● **Task goal**
When a line of the records below contains the string "from", copy that whole line.

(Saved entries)
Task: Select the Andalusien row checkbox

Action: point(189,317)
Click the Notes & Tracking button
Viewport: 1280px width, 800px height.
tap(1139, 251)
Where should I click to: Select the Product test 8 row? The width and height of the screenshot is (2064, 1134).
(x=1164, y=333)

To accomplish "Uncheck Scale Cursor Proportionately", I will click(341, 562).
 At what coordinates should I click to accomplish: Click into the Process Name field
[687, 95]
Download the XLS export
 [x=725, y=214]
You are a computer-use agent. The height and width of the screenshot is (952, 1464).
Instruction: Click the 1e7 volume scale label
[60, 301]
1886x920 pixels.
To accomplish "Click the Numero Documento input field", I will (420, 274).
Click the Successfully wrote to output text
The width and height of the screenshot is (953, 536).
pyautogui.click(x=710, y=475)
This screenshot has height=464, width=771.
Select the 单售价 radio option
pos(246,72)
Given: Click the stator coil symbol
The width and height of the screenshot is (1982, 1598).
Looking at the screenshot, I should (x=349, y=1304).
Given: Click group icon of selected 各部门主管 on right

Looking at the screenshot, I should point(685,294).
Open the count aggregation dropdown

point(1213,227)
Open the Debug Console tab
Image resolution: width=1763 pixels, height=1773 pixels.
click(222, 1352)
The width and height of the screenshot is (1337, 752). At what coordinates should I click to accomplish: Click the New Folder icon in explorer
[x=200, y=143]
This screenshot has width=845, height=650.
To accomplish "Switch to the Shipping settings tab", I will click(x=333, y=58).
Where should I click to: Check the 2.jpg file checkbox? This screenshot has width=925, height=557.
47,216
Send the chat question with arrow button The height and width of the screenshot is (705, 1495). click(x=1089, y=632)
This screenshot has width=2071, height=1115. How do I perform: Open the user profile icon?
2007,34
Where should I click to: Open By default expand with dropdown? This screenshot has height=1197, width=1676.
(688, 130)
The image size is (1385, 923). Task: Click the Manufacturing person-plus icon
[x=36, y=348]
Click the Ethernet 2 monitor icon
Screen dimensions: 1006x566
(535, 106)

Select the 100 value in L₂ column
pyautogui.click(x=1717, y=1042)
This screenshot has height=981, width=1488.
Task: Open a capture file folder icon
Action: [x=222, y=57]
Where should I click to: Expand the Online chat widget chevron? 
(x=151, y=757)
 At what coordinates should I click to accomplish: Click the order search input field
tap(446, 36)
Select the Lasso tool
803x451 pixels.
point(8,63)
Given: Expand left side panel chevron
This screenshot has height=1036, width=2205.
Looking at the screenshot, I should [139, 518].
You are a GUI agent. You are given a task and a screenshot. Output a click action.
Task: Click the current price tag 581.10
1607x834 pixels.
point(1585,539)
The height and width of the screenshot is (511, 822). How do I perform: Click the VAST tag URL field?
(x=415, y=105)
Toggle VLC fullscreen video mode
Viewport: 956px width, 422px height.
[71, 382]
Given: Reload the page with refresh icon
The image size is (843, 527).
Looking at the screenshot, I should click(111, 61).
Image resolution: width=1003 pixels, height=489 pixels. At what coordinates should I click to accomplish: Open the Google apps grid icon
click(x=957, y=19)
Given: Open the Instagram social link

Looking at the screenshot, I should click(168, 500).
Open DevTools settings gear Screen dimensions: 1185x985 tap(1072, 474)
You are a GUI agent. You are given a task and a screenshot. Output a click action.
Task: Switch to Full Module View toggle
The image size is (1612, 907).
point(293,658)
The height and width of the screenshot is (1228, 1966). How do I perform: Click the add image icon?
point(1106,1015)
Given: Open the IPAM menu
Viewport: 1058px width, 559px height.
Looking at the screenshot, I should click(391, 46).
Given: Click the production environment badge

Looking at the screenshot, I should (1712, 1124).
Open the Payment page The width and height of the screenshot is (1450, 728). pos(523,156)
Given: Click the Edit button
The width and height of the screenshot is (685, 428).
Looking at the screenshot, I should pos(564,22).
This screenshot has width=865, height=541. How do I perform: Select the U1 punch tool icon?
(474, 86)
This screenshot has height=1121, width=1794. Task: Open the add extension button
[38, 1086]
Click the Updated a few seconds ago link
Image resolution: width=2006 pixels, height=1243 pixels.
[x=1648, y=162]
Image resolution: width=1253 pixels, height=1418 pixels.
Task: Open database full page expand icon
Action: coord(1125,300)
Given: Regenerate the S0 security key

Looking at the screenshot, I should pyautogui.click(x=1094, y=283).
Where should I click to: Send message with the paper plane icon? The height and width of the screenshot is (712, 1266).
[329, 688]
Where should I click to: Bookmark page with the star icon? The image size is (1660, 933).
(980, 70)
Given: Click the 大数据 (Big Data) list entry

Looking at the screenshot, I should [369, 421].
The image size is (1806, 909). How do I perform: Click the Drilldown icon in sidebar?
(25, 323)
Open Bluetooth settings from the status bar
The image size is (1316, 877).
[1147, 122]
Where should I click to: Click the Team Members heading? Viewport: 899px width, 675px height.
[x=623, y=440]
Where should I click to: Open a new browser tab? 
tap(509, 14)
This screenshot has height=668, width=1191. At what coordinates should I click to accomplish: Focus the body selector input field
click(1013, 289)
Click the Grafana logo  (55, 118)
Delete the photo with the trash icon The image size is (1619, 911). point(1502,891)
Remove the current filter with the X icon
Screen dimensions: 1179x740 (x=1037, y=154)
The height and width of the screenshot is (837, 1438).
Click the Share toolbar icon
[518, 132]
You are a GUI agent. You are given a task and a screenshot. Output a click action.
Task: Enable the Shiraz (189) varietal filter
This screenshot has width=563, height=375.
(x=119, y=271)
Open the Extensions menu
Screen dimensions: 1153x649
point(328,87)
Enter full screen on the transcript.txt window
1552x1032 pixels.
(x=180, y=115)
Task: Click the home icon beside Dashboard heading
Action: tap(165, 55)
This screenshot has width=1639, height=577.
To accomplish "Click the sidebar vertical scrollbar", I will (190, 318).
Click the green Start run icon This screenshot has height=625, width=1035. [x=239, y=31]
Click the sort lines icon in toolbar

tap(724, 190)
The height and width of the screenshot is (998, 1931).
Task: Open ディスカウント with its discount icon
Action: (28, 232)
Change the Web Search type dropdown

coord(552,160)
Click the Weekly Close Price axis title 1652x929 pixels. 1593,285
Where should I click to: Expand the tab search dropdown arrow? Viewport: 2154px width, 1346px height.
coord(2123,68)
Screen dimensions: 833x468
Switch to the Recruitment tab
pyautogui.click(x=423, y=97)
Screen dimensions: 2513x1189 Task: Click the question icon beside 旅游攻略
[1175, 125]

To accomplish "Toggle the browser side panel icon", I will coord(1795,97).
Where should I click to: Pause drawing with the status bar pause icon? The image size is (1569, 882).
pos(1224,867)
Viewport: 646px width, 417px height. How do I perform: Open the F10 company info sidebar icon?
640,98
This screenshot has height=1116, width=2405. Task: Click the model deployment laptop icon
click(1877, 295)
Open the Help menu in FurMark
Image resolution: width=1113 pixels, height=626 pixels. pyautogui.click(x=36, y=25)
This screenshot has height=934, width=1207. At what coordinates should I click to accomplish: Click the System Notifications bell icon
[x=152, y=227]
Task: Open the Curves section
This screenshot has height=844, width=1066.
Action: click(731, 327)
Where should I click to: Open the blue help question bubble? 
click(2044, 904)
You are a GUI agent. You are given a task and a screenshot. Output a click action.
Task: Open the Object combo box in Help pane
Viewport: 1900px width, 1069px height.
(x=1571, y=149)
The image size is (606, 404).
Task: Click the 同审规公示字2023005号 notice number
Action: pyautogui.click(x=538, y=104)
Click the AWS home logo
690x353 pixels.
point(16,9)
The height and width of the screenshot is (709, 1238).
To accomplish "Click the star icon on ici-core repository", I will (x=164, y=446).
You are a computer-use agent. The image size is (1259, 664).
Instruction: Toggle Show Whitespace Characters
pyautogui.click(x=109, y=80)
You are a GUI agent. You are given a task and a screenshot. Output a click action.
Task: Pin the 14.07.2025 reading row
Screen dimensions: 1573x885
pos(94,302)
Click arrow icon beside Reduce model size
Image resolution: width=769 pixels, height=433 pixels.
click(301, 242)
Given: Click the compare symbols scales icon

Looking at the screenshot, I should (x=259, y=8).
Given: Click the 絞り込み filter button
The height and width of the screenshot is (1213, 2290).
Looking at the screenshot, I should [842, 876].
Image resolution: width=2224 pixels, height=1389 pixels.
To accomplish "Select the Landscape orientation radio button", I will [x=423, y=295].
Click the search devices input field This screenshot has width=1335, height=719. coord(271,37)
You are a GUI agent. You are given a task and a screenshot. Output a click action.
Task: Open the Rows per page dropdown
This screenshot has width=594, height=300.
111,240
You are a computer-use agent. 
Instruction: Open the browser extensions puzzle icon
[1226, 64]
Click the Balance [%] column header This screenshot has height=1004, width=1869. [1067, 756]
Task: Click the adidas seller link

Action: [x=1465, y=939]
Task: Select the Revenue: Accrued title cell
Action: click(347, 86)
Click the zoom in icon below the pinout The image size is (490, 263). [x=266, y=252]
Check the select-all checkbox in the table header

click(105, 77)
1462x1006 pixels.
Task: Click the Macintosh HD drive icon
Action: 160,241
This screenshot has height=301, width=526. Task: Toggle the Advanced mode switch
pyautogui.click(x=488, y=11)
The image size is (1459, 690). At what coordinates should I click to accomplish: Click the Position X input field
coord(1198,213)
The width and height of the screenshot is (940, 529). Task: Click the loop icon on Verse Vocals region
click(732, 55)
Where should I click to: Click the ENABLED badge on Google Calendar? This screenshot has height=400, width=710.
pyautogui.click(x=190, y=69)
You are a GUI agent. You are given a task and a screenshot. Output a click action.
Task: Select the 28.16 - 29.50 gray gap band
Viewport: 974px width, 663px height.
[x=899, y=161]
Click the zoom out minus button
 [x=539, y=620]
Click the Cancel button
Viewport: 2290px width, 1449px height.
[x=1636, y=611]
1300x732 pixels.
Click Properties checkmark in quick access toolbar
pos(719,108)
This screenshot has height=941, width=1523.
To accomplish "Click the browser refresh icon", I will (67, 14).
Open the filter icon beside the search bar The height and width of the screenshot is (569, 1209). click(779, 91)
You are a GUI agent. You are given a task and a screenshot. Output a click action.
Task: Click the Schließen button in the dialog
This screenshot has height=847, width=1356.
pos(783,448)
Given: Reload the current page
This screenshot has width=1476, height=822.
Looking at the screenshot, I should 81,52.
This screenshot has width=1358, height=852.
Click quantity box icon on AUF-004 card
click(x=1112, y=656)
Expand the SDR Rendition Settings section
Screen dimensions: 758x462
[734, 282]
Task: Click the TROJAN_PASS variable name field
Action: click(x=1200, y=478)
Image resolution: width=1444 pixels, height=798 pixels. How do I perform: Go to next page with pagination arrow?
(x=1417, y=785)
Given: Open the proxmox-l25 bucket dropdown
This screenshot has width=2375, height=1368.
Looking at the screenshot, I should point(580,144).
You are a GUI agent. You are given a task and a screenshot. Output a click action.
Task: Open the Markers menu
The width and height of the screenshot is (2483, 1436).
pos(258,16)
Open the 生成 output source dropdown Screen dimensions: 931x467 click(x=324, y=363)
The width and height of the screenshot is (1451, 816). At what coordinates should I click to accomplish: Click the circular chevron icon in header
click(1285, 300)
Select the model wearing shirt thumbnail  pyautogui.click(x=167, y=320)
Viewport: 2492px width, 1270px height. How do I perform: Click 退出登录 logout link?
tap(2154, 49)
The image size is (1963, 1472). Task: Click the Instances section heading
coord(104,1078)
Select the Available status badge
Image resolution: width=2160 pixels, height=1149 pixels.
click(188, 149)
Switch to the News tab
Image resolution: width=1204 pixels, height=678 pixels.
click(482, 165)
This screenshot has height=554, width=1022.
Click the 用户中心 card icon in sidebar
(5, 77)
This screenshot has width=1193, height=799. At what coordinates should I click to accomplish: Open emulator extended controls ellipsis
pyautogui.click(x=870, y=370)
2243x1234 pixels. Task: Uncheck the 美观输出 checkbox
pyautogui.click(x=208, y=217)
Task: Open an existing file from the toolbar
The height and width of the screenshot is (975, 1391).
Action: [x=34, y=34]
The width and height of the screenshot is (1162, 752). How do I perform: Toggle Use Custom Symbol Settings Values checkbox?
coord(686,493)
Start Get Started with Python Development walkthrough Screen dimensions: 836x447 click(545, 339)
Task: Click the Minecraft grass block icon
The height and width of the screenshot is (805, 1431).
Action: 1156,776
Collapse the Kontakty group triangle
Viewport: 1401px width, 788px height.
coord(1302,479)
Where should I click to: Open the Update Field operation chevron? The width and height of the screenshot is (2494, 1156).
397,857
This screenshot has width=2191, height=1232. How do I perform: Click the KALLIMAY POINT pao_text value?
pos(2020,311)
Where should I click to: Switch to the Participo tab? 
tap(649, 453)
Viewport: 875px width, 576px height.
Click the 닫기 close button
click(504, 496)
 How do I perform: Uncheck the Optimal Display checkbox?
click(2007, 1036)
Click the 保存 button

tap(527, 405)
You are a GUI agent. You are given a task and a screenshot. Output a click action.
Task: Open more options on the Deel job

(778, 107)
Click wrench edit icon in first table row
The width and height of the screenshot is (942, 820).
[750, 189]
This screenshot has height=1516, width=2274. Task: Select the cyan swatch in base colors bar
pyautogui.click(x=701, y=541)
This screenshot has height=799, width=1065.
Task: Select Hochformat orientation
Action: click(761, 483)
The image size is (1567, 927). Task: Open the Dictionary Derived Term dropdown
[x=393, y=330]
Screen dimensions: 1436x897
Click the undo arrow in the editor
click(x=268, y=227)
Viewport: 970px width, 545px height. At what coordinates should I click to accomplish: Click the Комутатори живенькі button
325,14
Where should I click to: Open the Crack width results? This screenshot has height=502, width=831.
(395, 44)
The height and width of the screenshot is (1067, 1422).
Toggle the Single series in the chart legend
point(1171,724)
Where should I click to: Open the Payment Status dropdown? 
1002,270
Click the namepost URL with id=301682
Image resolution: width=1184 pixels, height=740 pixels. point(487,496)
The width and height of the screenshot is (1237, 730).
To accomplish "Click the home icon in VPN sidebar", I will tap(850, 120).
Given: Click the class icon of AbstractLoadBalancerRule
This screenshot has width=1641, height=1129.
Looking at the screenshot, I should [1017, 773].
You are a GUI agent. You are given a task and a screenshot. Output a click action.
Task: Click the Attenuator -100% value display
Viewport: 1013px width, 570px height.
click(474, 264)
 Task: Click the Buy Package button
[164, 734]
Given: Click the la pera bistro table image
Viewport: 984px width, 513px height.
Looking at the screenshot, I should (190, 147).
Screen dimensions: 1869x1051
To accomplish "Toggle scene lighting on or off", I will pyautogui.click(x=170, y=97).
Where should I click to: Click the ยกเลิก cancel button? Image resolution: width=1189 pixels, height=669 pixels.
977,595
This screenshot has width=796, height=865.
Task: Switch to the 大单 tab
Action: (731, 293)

● **Exercise response**
Open Bluetooth settings from the status bar
Task: Open an existing file from the toolbar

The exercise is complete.